WHAT YOU NEED TO DO ▸
1. Translate this sentence from the Copeland biography into Spanish: "He was baptized into Christ in August, 1907, by N. B. Hardeman."
2. Decide whether each statement agrees with the Copeland biography. Answer yes or no for each, and quote the words of the text that settle it.
(a) Copeland was graduated from David Lipscomb College in 1917.
(b) Copeland received his M.A. degree from Memphis State College.
(c) Copeland was one of seven children.
3. From the Copeland biography, quote the passage starting with "The subject of" and going on through "in both fields.".

Henry Ivan Copeland, Sr.
H.I. Copeland, Sr.
". . . make known unto you, the beloved brother and faithful minister and fellow-servant in the Lord." (Col. 4: 7.)
The subject of this sketch, H. I. Copeland, was born July 3, 1890, near Dyersburg, Tenn. He is the son of George W. and Mary Hastings Copeland. He was baptized into Christ in August, 1907, by N. B. Hardeman. The following year he entered Freed-Hardeman College, and preached his first sermon in April, 1909. He has been a faithful gospel preacher since that time.
Brother Copeland attended the Nashville Bible School and Thorp Spring Christian College from 1912 to 1914. He entered David Lipscomb College in 1915, and was graduated from it under the presidency of H. Leo Boles in 1917. Brother Copeland has combined teaching and preaching; he has been successful in both fields.
Brother Copeland served the church at Haleyville, Ala., one year, and then began work with the church at Ripley, Tenn. He lived there for nineteen years and taught in the public schools of Ripley and Lauderdale County, Tenn. During this time he continued to study, and received a B.S. degree from Memphis State College in 1928. In 1933 he received his M.A. degree from Peabody College, Nashville, Tenn. In 1936 he moved to Mississippi, and has continued teaching in that state to the present time. During the last three years he has taught history and psychology in the Northwest Mississippi Junior College, Senatobia, Miss.H. Leo Boles, Gospel Advocate, March 19, 1942, 276. Note: This is a timed piece. Some of those enlisted as living may be now deceased.
A Great Man Has Fallen In Israel
About one o'clock, Saturday afternoon, January 19, while resting after lunch in his home in Senatobia, Mississippi, Henry Ivan Copeland was called Home, going quietly and peacefully from a heart attack in his sleep. Although retired from teaching, and preaching only by appointments, he was active and in good health except for a heart condition he had bad for a few years. Henry I. Copeland
Brother Copeland was born July 3, 1890, in Dyer County, Tennessee, the son of George W. and Mary Frances Hastings Copeland. He was one of seven children, the other six being two brothers and four sisters. He was reared in Dyer County and attended public schools there. N. B. Hardeman preached in a meeting at Roellen where Brother Copeland lived as a boy. The meeting closed and Brother Hardeman started home in his buggy. Brother Copeland "ran after him, caught up with him, and asked to be baptized." At the age of seventeen he was baptized by Brother Hardeman that night in August 1907.
To prepare himself to preach the gospel, be enrolled In Freed-Hardeman College in 1907, where he studied under Brother Hardeman, Brother Freed, and others. He began preaching in Chester County, Tennessee, in 1909 and continued to preach until his home-going in 1963; making a total of fifty-four years.

EXCERPTED DATA ▸

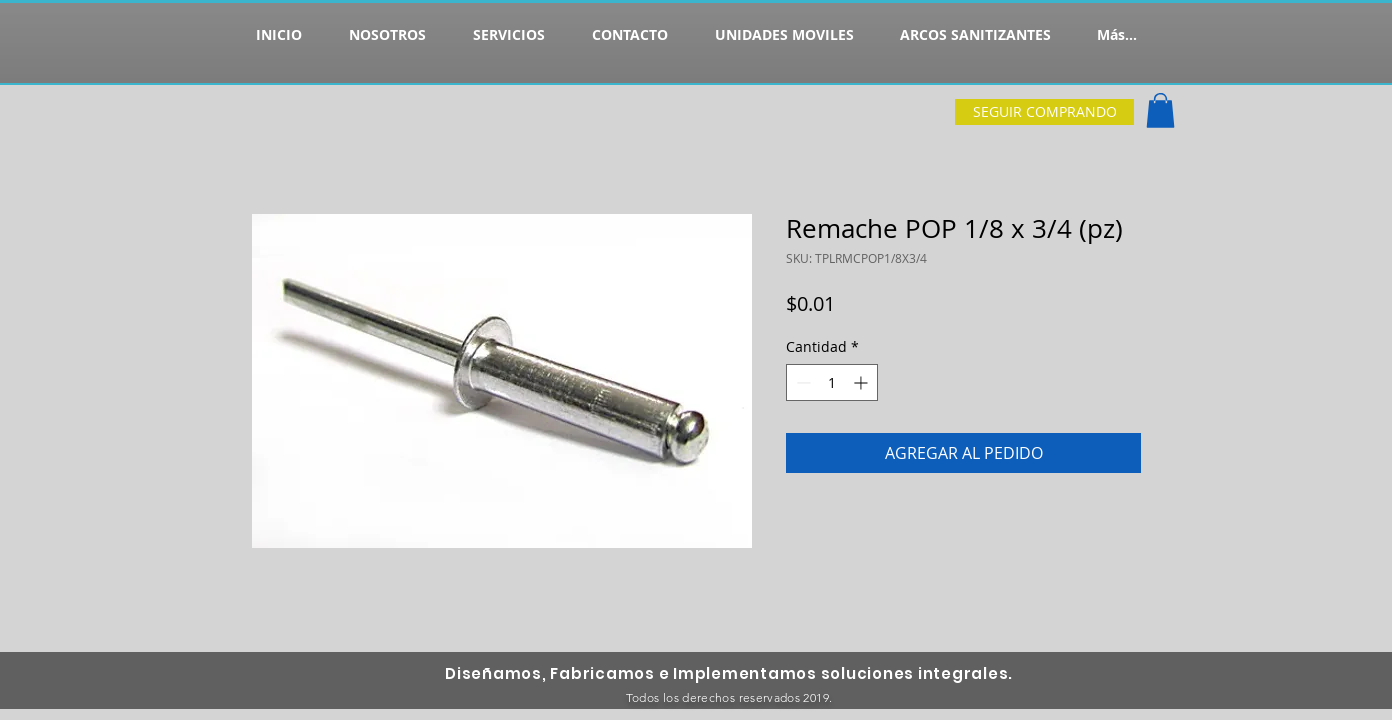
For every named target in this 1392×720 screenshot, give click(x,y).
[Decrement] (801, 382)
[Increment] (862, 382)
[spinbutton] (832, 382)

* * *

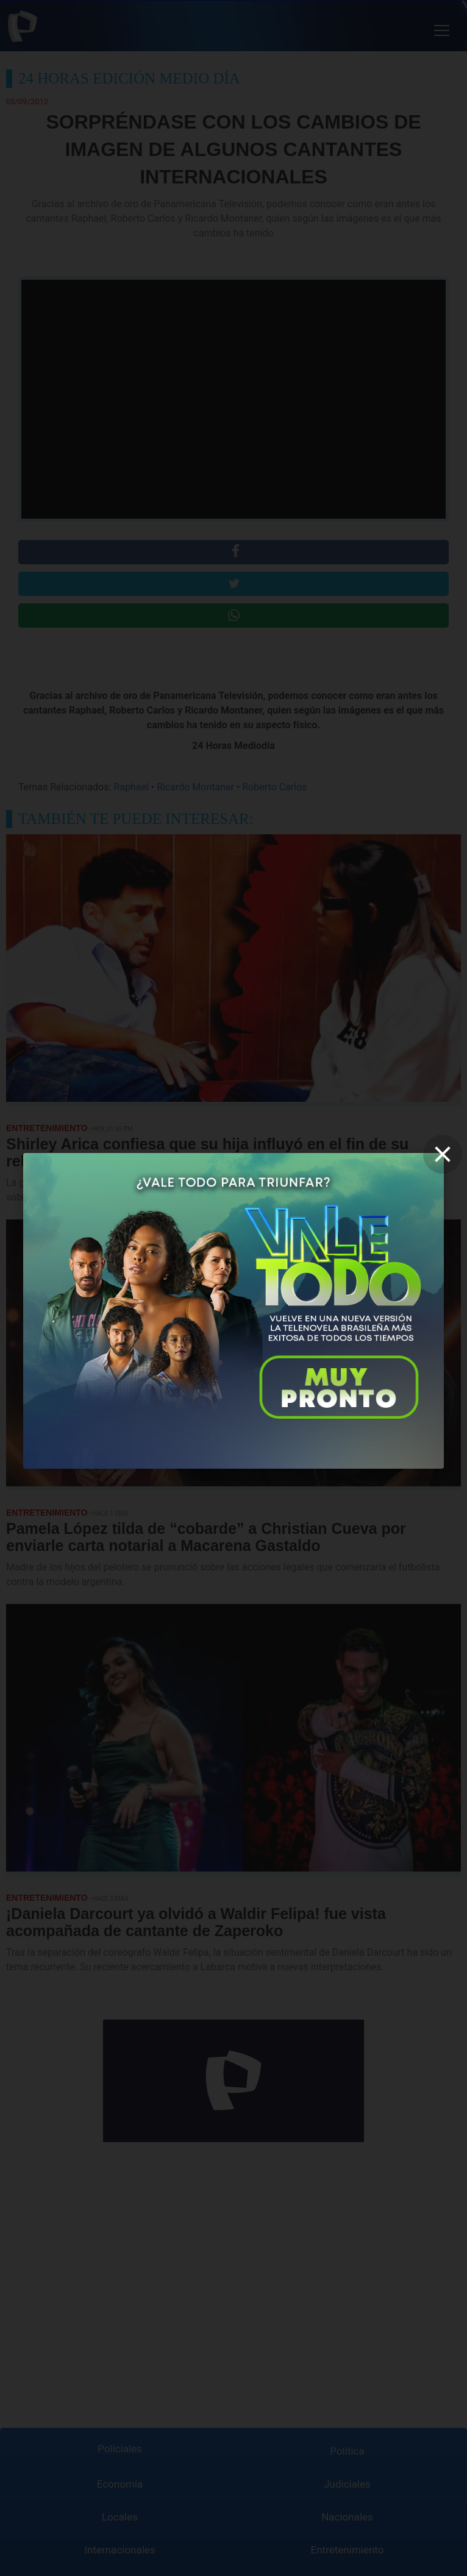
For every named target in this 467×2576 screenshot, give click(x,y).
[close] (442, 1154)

THE REPLIES ▸
1. Fue bautizado en Cristo en agosto de 1907 por N. B. Hardeman.

2.
(a) Yes: "was graduated from it under the presidency of H. Leo Boles in 1917"
(b) No: "In 1933 he received his M.A. degree from Peabody College, Nashville, Tenn."
(c) Yes: "He was one of seven children"

3.
The subject of this sketch, H. I. Copeland, was born July 3, 1890, near Dyersburg, Tenn. He is the son of George W. and Mary Hastings Copeland. He was baptized into Christ in August, 1907, by N. B. Hardeman. The following year he entered Freed-Hardeman College, and preached his first sermon in April, 1909. He has been a faithful gospel preacher since that time.
Brother Copeland attended the Nashville Bible School and Thorp Spring Christian College from 1912 to 1914. He entered David Lipscomb College in 1915, and was graduated from it under the presidency of H. Leo Boles in 1917. Brother Copeland has combined teaching and preaching; he has been successful in both fields.